Sept. 9, 2001 -- Sebastiao Salgado has spent the better part of seven years in some of the worst places on earth witnessing the most profound human suffering.

"People come to my camera, to my lens as if they were come [sic] to a microphone, to speak inside the lens," Salgado says. "They want to say what's happened to them."

The subject of the Brazilian photographer's photos are the world's displaced, its refugees. Almost 30 years ago he gave up a promising career as an economist to follow his passion. He has decided to travel to over 40 countries to document the plight of people on the move. The result, a brilliant project entitled Migrations, a collection of images, faces, that continue to haunt him.

"Majority of them probably all of them came from a stable situation," Salgado says. "They had a house. They have a job and in a moment they have nothing. They were pushed out of their homes.

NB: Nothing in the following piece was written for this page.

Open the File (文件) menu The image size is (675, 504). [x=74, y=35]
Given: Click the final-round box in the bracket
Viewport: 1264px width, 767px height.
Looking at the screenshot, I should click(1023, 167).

They see sometimes their neighbors shot dead."

Salgado's has captured it all — Rwandans fleeing the massacres; Kosovo residents uprooted by ethnic cleansing; boat people in Vietnam, sailing in search of a better life.

"The number of migrants is so big now that there is nothing in comparison," Salgado says. "On this scale, never has it happened."

The cause of the migration can be war, famine, disasters or the widening gap between rich and poor. The result this past decade had been 150 million people on the move — seldom by choice.

"The older people strike my heart," Salgado says. "These people fight all their life for stability, they fight all their life to elevate their families and in a moment they are completely out of this place, no house, no food, no way to live, completely abandoned."

It's this vision and perspective that touches everyone that sees his images.

"The general reaction to his work by the viewing public is one of being kind of overwhelmed by the power, and I mean that word specifically, the power of his pictures," says Willis Hartshorn, the Director of the International Center of Photography in New York.

Images of children in Sudan hiding from armies looking for young recruits. Photos of children in Brazilian orphanages so crowded the play rooms are improvised. There are photos of Vietnam refugees, Afghanistan, Mozambique. These are pictures, Salgado hopes might change things, by changing us.

"My pictures are nothing by themselves," he says. "Alone they are nothing. They just raise the question. We must go to a larger debate and try to see if we get the solution together." He makes it hard to look away.